Personal information
- Sport: Gaelic football
- Position: Half back
- Born: 1922 Mullagh, County Cavan, Ireland
- Died: September 2006 (aged 84) Glasnevin, Dublin, Ireland
- Occupation: Lieutenant in the Irish Army; auctioneer;

Club
- Years: Club
- Cavan Gaels

Inter-county
- Years: County
- 1938–1953: Cavan

Inter-county titles
- Ulster titles: 11
- All-Irelands: 3
- NFL: 1

= Simon Deignan =

Irish Gaelic footballer and referee (1922–2006)

Simon Deignan (1922 – September 2006) was a former Gaelic footballer for the Cavan county team, and a referee.

==Early life and family==
Deignan was born in 1922 in Mullagh, County Cavan, Ireland.

His grandnephew is the Dublin footballer Jonny Cooper.

==Playing career==
A native of Mullagh.
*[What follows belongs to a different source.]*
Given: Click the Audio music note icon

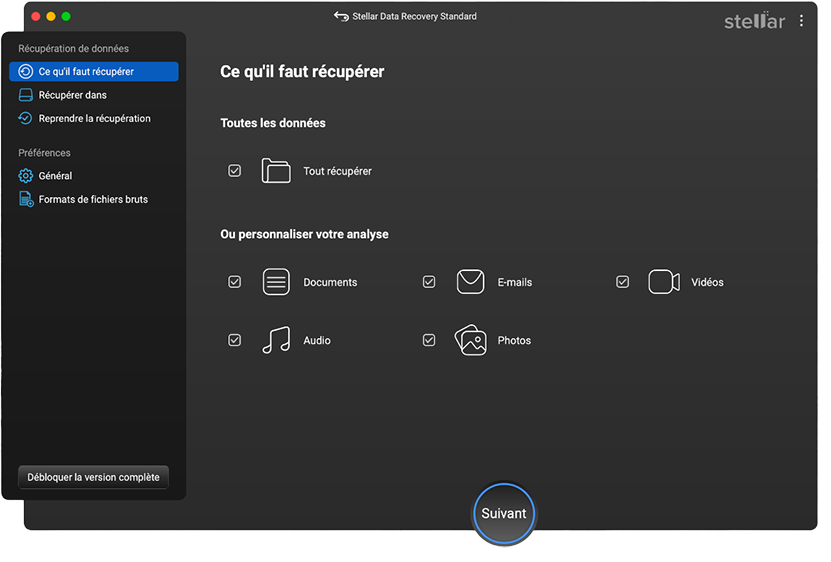Looking at the screenshot, I should tap(276, 340).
Deignan won an All-Ireland Minor Football Championship medal in 1938. He formed a brilliant half back partnership with P. J. Duke & J. J. O'Reilly that won the All-Ireland Senior Football Championship Final in the Polo Grounds, New York in 1947. He was again one of the Breffni county’s stars in the ’48 All-Ireland Final double success. He also won the National Football League in 1949/50 season. He won numerous Railway Cup medals with Ulster.
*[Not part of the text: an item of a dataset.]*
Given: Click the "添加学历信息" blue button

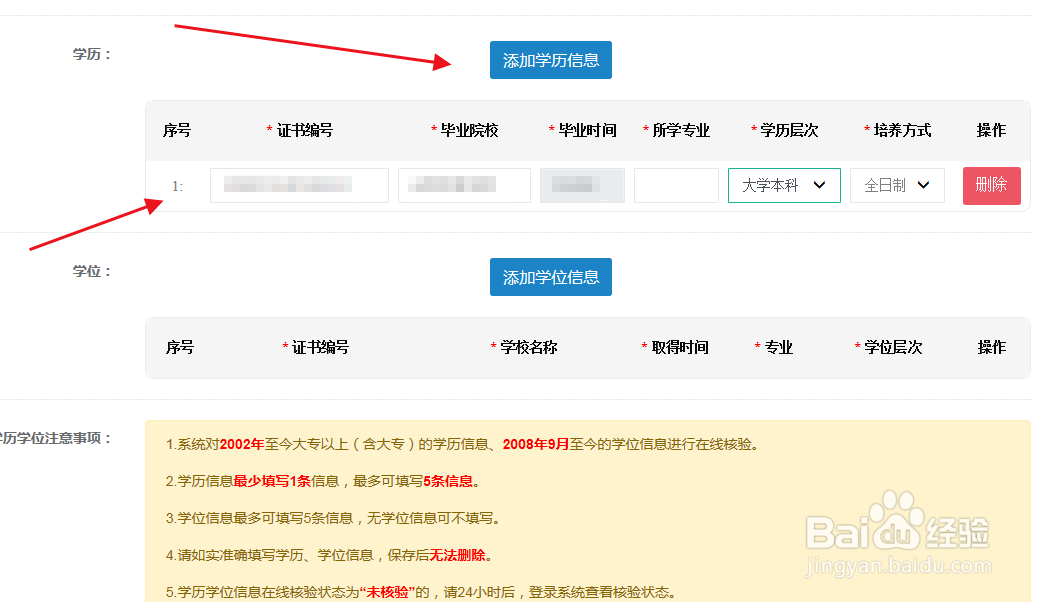Looking at the screenshot, I should [x=550, y=60].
He was also a noted referee, officiating at the 1950, 1954 and 1958 All-Ireland Senior Football Championship Finals.

==Death==
He died in September 2006 in Bon Secours Hospital, Glasnevin, aged 84. His funeral took place from the Church of Our Mother of Divine Grace, Ballygall Road East to Dardistown cemetery.